• GOAL
Copy out every item below word for word, leaving nothing out and changing nothing.

• RECORD SET

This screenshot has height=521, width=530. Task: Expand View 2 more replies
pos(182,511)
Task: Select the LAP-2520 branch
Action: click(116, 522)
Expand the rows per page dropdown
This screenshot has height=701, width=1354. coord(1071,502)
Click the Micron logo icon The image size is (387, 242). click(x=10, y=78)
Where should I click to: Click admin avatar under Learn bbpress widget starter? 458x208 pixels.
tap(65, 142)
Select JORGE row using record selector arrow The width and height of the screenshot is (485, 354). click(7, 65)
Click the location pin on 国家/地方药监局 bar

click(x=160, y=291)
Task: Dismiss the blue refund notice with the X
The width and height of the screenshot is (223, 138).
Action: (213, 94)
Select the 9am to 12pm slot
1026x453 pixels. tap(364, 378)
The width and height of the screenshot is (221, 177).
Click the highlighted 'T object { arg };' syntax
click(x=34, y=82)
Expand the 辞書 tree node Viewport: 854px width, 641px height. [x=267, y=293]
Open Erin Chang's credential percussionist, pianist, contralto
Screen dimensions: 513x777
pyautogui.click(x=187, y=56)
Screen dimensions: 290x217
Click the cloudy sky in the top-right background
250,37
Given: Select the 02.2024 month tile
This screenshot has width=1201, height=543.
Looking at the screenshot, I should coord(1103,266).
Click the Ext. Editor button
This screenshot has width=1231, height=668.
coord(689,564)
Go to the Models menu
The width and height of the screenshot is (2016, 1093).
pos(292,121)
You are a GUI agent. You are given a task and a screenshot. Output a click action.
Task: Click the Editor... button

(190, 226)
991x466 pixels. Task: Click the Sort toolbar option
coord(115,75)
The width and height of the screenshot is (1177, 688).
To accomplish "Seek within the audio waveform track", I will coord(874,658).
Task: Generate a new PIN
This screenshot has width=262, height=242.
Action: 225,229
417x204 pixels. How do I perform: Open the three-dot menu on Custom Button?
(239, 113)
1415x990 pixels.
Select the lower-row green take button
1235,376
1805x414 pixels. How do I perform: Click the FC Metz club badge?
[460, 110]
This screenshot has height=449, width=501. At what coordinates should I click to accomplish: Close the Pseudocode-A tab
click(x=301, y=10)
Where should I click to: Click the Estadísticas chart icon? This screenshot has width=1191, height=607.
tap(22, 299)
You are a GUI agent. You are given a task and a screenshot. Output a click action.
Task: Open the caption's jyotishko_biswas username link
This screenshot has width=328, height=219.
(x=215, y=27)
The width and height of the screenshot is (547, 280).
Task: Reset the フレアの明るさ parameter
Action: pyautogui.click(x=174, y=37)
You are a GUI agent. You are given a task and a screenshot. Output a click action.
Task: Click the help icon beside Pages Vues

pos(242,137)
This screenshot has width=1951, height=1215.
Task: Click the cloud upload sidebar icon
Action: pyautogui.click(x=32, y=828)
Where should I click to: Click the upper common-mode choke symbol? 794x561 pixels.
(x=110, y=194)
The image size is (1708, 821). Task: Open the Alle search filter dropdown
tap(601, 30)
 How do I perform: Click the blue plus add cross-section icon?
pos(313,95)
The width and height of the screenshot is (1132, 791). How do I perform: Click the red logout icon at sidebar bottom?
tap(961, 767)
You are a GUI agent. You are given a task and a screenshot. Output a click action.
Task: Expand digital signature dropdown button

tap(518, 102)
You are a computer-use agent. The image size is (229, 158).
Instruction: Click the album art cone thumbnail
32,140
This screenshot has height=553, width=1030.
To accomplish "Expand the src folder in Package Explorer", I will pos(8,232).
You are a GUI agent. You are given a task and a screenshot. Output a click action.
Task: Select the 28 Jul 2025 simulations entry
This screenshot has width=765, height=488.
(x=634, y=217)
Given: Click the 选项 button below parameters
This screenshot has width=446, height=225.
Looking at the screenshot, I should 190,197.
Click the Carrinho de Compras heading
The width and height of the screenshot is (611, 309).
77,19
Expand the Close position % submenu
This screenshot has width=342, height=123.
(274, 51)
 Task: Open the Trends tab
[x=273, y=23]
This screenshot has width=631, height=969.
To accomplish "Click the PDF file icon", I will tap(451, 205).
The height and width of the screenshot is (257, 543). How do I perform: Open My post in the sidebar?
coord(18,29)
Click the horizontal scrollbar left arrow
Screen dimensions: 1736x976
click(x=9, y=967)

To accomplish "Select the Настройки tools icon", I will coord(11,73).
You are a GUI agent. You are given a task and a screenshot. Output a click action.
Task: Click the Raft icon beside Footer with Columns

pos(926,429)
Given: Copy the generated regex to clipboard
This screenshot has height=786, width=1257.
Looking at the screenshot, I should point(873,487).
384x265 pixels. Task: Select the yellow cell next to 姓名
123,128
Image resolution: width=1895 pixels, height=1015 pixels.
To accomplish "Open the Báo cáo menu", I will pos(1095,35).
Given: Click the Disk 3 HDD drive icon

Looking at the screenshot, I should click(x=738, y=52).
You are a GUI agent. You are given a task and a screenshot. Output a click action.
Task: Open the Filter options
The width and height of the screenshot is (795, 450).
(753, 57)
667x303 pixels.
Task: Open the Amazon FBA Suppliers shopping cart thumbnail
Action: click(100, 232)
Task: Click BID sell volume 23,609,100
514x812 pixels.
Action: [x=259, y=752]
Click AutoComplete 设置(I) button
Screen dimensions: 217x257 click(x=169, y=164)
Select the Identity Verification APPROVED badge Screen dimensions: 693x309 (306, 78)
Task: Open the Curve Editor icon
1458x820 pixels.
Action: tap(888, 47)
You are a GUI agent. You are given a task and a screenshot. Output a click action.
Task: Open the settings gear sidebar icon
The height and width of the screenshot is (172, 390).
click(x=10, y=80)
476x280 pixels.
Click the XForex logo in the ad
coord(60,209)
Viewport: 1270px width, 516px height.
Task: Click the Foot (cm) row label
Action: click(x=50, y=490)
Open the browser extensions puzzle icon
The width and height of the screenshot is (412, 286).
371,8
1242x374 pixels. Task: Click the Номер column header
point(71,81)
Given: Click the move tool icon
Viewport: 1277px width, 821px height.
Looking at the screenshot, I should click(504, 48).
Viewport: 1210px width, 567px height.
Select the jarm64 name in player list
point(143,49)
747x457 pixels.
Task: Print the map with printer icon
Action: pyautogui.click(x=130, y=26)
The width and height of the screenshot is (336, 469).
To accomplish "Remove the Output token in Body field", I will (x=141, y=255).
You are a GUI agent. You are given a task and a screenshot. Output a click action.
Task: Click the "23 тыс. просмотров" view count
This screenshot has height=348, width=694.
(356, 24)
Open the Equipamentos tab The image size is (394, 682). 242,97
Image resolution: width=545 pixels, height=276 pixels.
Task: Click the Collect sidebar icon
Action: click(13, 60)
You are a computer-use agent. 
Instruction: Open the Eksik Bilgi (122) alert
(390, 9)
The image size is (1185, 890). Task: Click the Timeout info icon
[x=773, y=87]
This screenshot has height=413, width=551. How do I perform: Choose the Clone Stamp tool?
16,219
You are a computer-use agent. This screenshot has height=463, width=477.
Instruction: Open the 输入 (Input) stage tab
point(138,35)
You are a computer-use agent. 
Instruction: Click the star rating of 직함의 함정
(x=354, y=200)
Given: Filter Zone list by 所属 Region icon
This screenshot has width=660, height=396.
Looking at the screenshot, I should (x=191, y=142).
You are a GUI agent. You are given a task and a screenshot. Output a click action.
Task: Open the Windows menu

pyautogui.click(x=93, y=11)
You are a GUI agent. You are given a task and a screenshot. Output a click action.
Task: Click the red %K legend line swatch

• REPLY
This screenshot has height=521, width=530. Task: Expand View 2 more replies
pos(182,511)
Task: Select the LAP-2520 branch
Action: click(116, 522)
Expand the rows per page dropdown
This screenshot has height=701, width=1354. coord(1071,502)
Click the Micron logo icon The image size is (387, 242). click(x=10, y=78)
Where should I click to: Click admin avatar under Learn bbpress widget starter? 458x208 pixels.
tap(65, 142)
Select JORGE row using record selector arrow The width and height of the screenshot is (485, 354). click(7, 65)
Click the location pin on 国家/地方药监局 bar

click(x=160, y=291)
Task: Dismiss the blue refund notice with the X
The width and height of the screenshot is (223, 138).
Action: (213, 94)
Select the 9am to 12pm slot
1026x453 pixels. tap(364, 378)
The width and height of the screenshot is (221, 177).
Click the highlighted 'T object { arg };' syntax
click(x=34, y=82)
Expand the 辞書 tree node Viewport: 854px width, 641px height. [x=267, y=293]
Open Erin Chang's credential percussionist, pianist, contralto
Screen dimensions: 513x777
pyautogui.click(x=187, y=56)
Screen dimensions: 290x217
Click the cloudy sky in the top-right background
250,37
Given: Select the 02.2024 month tile
This screenshot has width=1201, height=543.
Looking at the screenshot, I should coord(1103,266).
Click the Ext. Editor button
This screenshot has width=1231, height=668.
coord(689,564)
Go to the Models menu
The width and height of the screenshot is (2016, 1093).
pos(292,121)
You are a GUI agent. You are given a task and a screenshot. Output a click action.
Task: Click the Editor... button

(190, 226)
991x466 pixels. Task: Click the Sort toolbar option
coord(115,75)
The width and height of the screenshot is (1177, 688).
To accomplish "Seek within the audio waveform track", I will coord(874,658).
Task: Generate a new PIN
This screenshot has width=262, height=242.
Action: 225,229
417x204 pixels. How do I perform: Open the three-dot menu on Custom Button?
(239, 113)
1415x990 pixels.
Select the lower-row green take button
1235,376
1805x414 pixels. How do I perform: Click the FC Metz club badge?
[460, 110]
This screenshot has height=449, width=501. At what coordinates should I click to accomplish: Close the Pseudocode-A tab
click(x=301, y=10)
Where should I click to: Click the Estadísticas chart icon? This screenshot has width=1191, height=607.
tap(22, 299)
You are a GUI agent. You are given a task and a screenshot. Output a click action.
Task: Open the caption's jyotishko_biswas username link
This screenshot has width=328, height=219.
(x=215, y=27)
The width and height of the screenshot is (547, 280).
Task: Reset the フレアの明るさ parameter
Action: pyautogui.click(x=174, y=37)
You are a GUI agent. You are given a task and a screenshot. Output a click action.
Task: Click the help icon beside Pages Vues

pos(242,137)
This screenshot has width=1951, height=1215.
Task: Click the cloud upload sidebar icon
Action: pyautogui.click(x=32, y=828)
Where should I click to: Click the upper common-mode choke symbol? 794x561 pixels.
(x=110, y=194)
The image size is (1708, 821). Task: Open the Alle search filter dropdown
tap(601, 30)
 How do I perform: Click the blue plus add cross-section icon?
pos(313,95)
The width and height of the screenshot is (1132, 791). How do I perform: Click the red logout icon at sidebar bottom?
tap(961, 767)
You are a GUI agent. You are given a task and a screenshot. Output a click action.
Task: Expand digital signature dropdown button

tap(518, 102)
You are a computer-use agent. The image size is (229, 158).
Instruction: Click the album art cone thumbnail
32,140
This screenshot has height=553, width=1030.
To accomplish "Expand the src folder in Package Explorer", I will pos(8,232).
You are a GUI agent. You are given a task and a screenshot. Output a click action.
Task: Select the 28 Jul 2025 simulations entry
This screenshot has width=765, height=488.
(x=634, y=217)
Given: Click the 选项 button below parameters
This screenshot has width=446, height=225.
Looking at the screenshot, I should 190,197.
Click the Carrinho de Compras heading
The width and height of the screenshot is (611, 309).
77,19
Expand the Close position % submenu
This screenshot has width=342, height=123.
(274, 51)
 Task: Open the Trends tab
[x=273, y=23]
This screenshot has width=631, height=969.
To accomplish "Click the PDF file icon", I will tap(451, 205).
The height and width of the screenshot is (257, 543). How do I perform: Open My post in the sidebar?
coord(18,29)
Click the horizontal scrollbar left arrow
Screen dimensions: 1736x976
click(x=9, y=967)

To accomplish "Select the Настройки tools icon", I will coord(11,73).
You are a GUI agent. You are given a task and a screenshot. Output a click action.
Task: Click the Raft icon beside Footer with Columns

pos(926,429)
Given: Copy the generated regex to clipboard
This screenshot has height=786, width=1257.
Looking at the screenshot, I should point(873,487).
384x265 pixels. Task: Select the yellow cell next to 姓名
123,128
Image resolution: width=1895 pixels, height=1015 pixels.
To accomplish "Open the Báo cáo menu", I will pos(1095,35).
Given: Click the Disk 3 HDD drive icon

Looking at the screenshot, I should click(x=738, y=52).
You are a GUI agent. You are given a task and a screenshot. Output a click action.
Task: Open the Filter options
The width and height of the screenshot is (795, 450).
(753, 57)
667x303 pixels.
Task: Open the Amazon FBA Suppliers shopping cart thumbnail
Action: click(100, 232)
Task: Click BID sell volume 23,609,100
514x812 pixels.
Action: [x=259, y=752]
Click AutoComplete 设置(I) button
Screen dimensions: 217x257 click(x=169, y=164)
Select the Identity Verification APPROVED badge Screen dimensions: 693x309 (306, 78)
Task: Open the Curve Editor icon
1458x820 pixels.
Action: tap(888, 47)
You are a GUI agent. You are given a task and a screenshot. Output a click action.
Task: Open the settings gear sidebar icon
The height and width of the screenshot is (172, 390).
click(x=10, y=80)
476x280 pixels.
Click the XForex logo in the ad
coord(60,209)
Viewport: 1270px width, 516px height.
Task: Click the Foot (cm) row label
Action: click(x=50, y=490)
Open the browser extensions puzzle icon
The width and height of the screenshot is (412, 286).
371,8
1242x374 pixels. Task: Click the Номер column header
point(71,81)
Given: Click the move tool icon
Viewport: 1277px width, 821px height.
Looking at the screenshot, I should click(504, 48).
Viewport: 1210px width, 567px height.
Select the jarm64 name in player list
point(143,49)
747x457 pixels.
Task: Print the map with printer icon
Action: pyautogui.click(x=130, y=26)
The width and height of the screenshot is (336, 469).
To accomplish "Remove the Output token in Body field", I will (x=141, y=255).
You are a GUI agent. You are given a task and a screenshot. Output a click action.
Task: Click the "23 тыс. просмотров" view count
This screenshot has height=348, width=694.
(356, 24)
Open the Equipamentos tab The image size is (394, 682). 242,97
Image resolution: width=545 pixels, height=276 pixels.
Task: Click the Collect sidebar icon
Action: click(13, 60)
You are a computer-use agent. 
Instruction: Open the Eksik Bilgi (122) alert
(390, 9)
The image size is (1185, 890). Task: Click the Timeout info icon
[x=773, y=87]
This screenshot has height=413, width=551. How do I perform: Choose the Clone Stamp tool?
16,219
You are a computer-use agent. This screenshot has height=463, width=477.
Instruction: Open the 输入 (Input) stage tab
point(138,35)
You are a computer-use agent. 
Instruction: Click the star rating of 직함의 함정
(x=354, y=200)
Given: Filter Zone list by 所属 Region icon
This screenshot has width=660, height=396.
Looking at the screenshot, I should (x=191, y=142).
You are a GUI agent. You are given a task and a screenshot. Output a click action.
Task: Open the Windows menu

pyautogui.click(x=93, y=11)
You are a GUI agent. You are given a task and a screenshot. Output a click action.
Task: Click the red %K legend line swatch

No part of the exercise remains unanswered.